Congress's Power To Compel
It seems that the House Judiciary Committee is considering seeking help from the Justice Department to enforce contempt citations against Bush administration officials such as Joshua Bolten who refuse to respond to congressional inquiries into alleged White House wrongdoing. That would be a mistake.
Such a strategy leaves Congress beholden to hostile executive branch officials to enforce its prerogatives on exactly the type of charges that the administration said this week it would not allow officials to pursue. This strategy also would allow the president to pardon his underlings should they ever be indicted and convicted.
Yet under historic and undisturbed law, Congress can enforce its own orders against recalcitrant witnesses without involving the executive branch and without leaving open the possibility of presidential pardon.
And a Supreme Court majority would find it hard to object in the face of two entrenched legal principles.
First is the inherent power of Congress to require testimony on matters within its legislative oversight jurisdiction.
So long as Congress is investigating issues over which it has the power to legislate, it can compel witnesses to appear and respond to questions. That power has been affirmed over and over in prosecutions for contempt.
In modern times, this congressional power has been enforced by referring contempt cases to the U.S. attorney for the District of Columbia for indictment and prosecution. That, of course, is the rub. It allows the president to exercise his plenary power under the Constitution to issue pardons "for offenses against the United States."

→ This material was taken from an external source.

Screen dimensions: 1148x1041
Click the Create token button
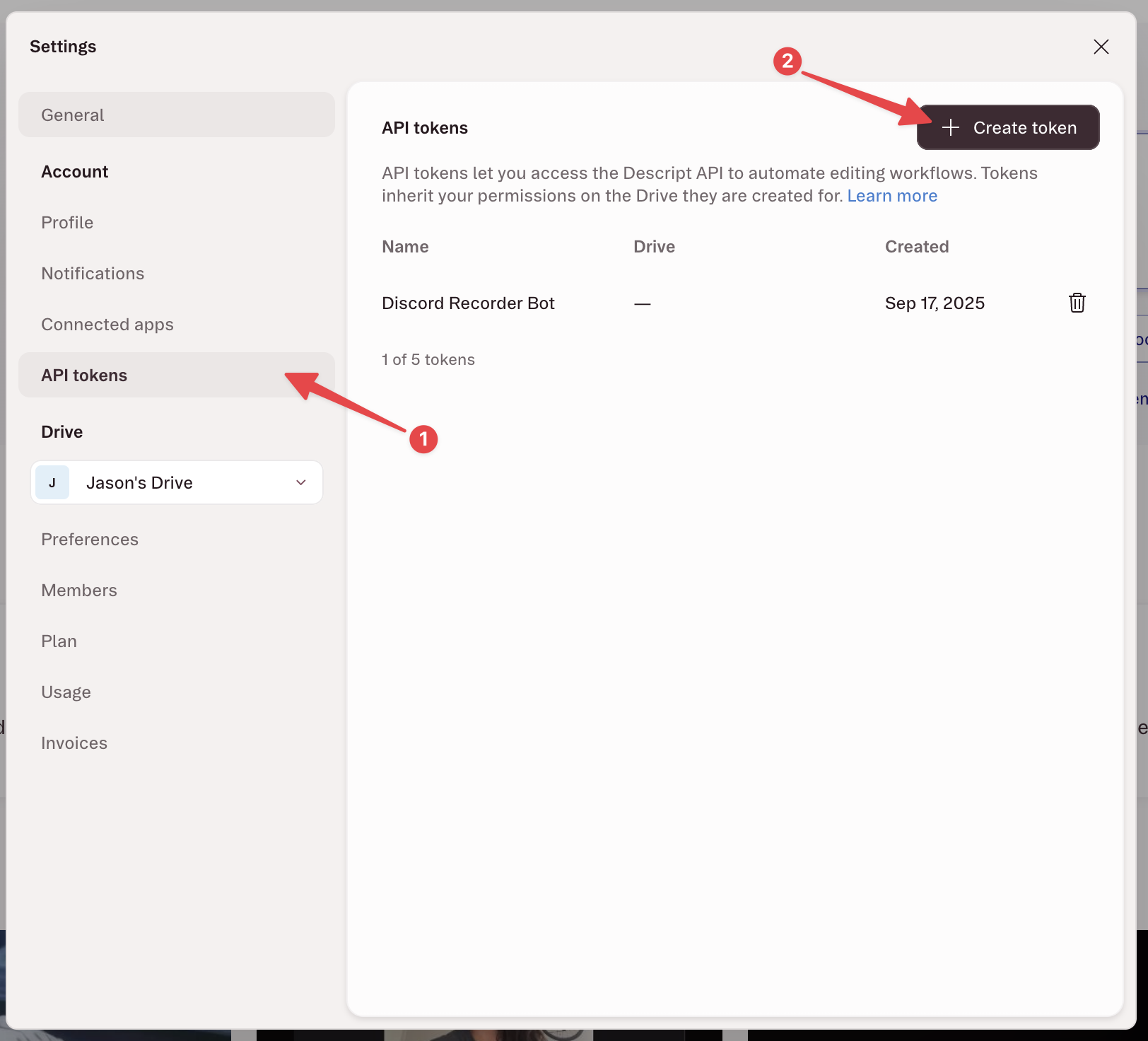(1008, 127)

But no law says that indictment and prosecution by the Justice Department is the exclusive means to enforce congressional prerogative.
Indeed, in an 1895 case ( United States v. Chapman), the defendant unsuccessfully argued that Congress could not have such cases of contempt prosecuted through the courts but must punish such defiance on its own, without judicial assistance. The U.S. Court of Appeals for the District of Columbia held that judicial enforcement of Congress's inherent power was optional.
This power of Congress to punish contemptuous behavior itself was reinforced in 1934. In Jurney v. McCracken, the Supreme Court denied a writ of habeas corpus to a petitioner who had been taken into custody by the Senate sergeant- at-arms for allegedly destroying documents requested in a Senate subpoena.
The limitation on the president's pardon power was most comprehensively discussed in a 1925 opinion by Chief Justice (and former president) William Howard Taft in the case of Ex Parte Grossman.
Grossman had been accused during Prohibition of the illegal sale of liquor and was enjoined by a federal court from further sale of alcoholic beverages. When he violated the order, he was accused of contempt and sentenced to prison -- and then pardoned by the president.